Packet Captures are just that - captures of raw data packets traveling in cyberspace.
Imagine Willy Wonka and the Chocolate Factory, when the TV boy gets zapped into a million pieces.
The data transfers in compressed packets that read like a pile of lego parts and a script telling you how to reassemble them. The final product file is bulky and hard to ship, so you deconstruct it, squish the parts together and give instructions.
Doing this also allows you to move large files in intermittent spurts so network systems aren't bogged down serving a single request at a time.
Anyone can put up a "net" and collect the packets, if you know what "frequency" they are being sent among the millions of other packets other people are also sending.
That's what they have.
Next comes figuring out the instructions. If you know what you're doing, you got that file in the datastream too, otherwise you're mix-and-matching the pieces until you get lucky and find a pattern, which could LITERALLY take a millennia.
Reassemble it and you can reconstruct the file as it was in TRANSIT. If it is encrypted, you have a few more steps to decrypt it -- that is, unless, the packets were already decrypted with the intent to modify them anyway.
Now comes the crux of the matter:
If you capture when the packets LEAVE and ARRIVE from their destinations, you can see if they have been tampered with during the datastream. How that works is, a middle-man server is sent the real packets and has a pre-programmed code that modifies the packets at the COMPRESSION level. That's not small beans, that's top-tier espionage.

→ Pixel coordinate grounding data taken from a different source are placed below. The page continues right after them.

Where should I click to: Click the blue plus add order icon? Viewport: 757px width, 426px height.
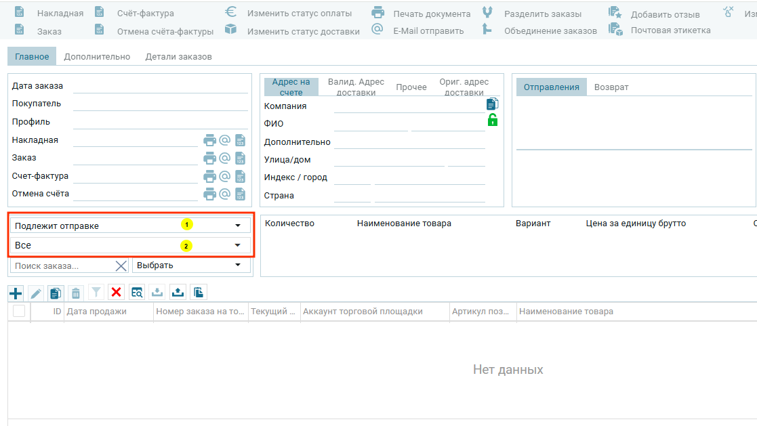(15, 293)
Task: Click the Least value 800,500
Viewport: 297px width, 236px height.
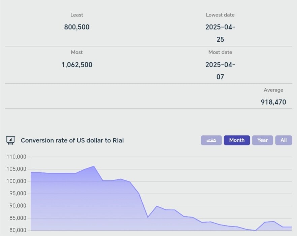Action: tap(77, 27)
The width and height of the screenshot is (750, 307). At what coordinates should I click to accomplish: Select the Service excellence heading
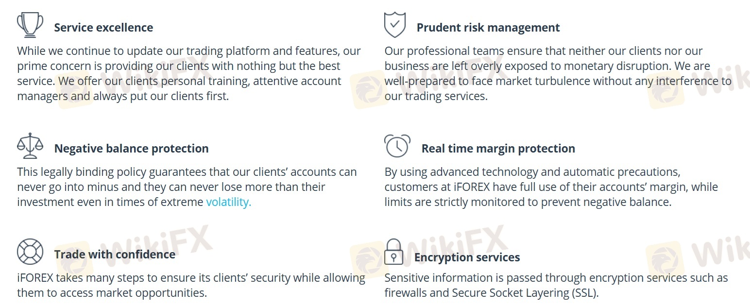(103, 28)
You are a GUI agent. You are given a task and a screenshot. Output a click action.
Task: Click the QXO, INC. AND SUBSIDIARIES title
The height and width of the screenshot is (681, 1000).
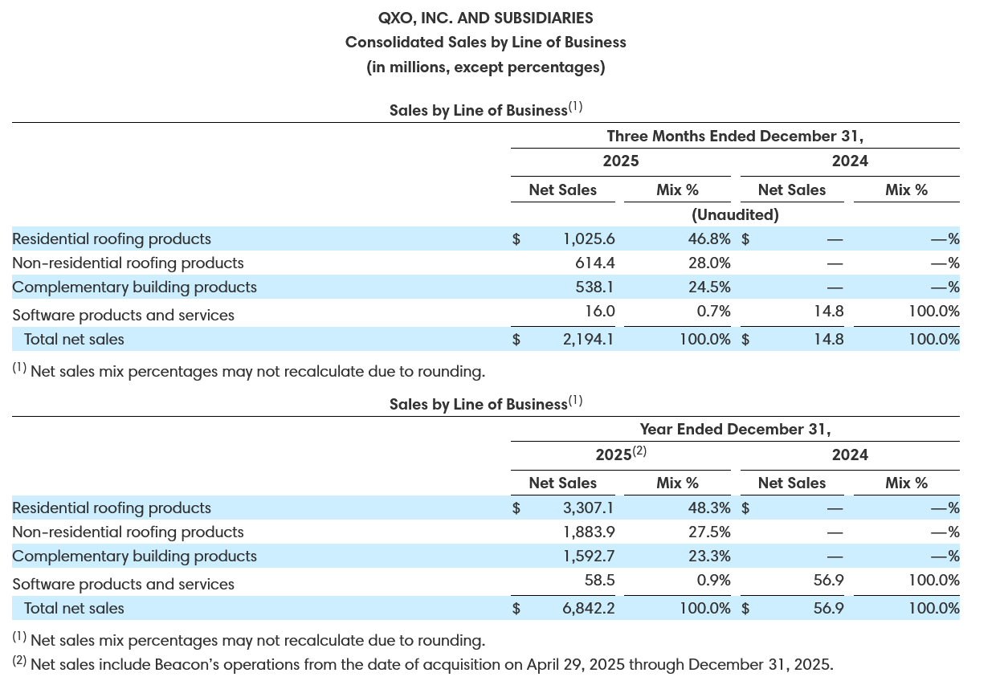pos(485,17)
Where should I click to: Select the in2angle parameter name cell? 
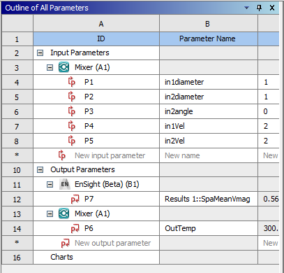pos(209,111)
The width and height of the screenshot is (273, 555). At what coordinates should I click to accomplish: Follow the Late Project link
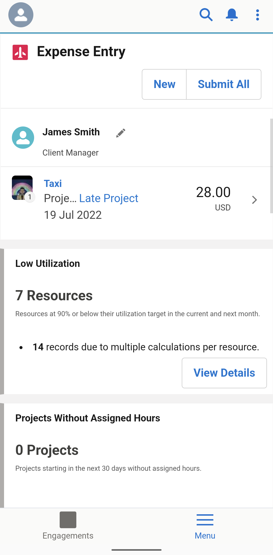coord(109,199)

Keep in mind, the fact the packets were collected unencrypted is proof Dominion let it leak on purpose.
This is what the VAST majority of experts are waiting for here. If they get the Packet Captures, they can tell if Lindell actually has packets either going TO China or FROM China. If he has both, then they can prove 100% that China tweaked the packets.
If he has anything other than ACTUAL packets that were intercepted from China (which would require putting together a team ahead of time to set up the "net") this whole thing is a wash.
With the vast quantity of information required to not be dismissed as inauthentic packets outright, there are really only three options:
A. He has the receipts and they are legit.
B. Someone who DOES HAVE ACCESS to the real information feed fed him a line of packets data that was modified to intentionally sabotage Lindell's efforts.
C. He doesn't even have ANY data packets at all and this is all coming out of literally thin air (very unlikely).
PCAPs can be intercepted and changed, but it requires a large amount of coordination with both sides of the exchange, both with sender and receiver.
Because the packet transfer gets delayed so they can be doctored, it will stand out like a sore thumb if the data stream to the receiver is getting throttled. Unless someone is listening in, you could miss it.
You gotta keep in mind this one thing, though. These ballot machines should NEVER have been connected to the internet. That you can get some packet captures on them is damning in and of itself.
The possible sequence of events:
A machine has run a number of ballots and is ready to report.
As it is finalizing the report, it pings the data off to China or whomever.
It is modified and returned to the ballot machine as it is transferring the data to either the local network or a flash drive.
The final machine is none-the-wiser on the file it receives, as the FILE wasn't modified, the components of the file were, which gets past file security structures. There will be no trace on the file of tampering, as it happened in transit.
Delete the file/database on the machine and only the final file is available for review.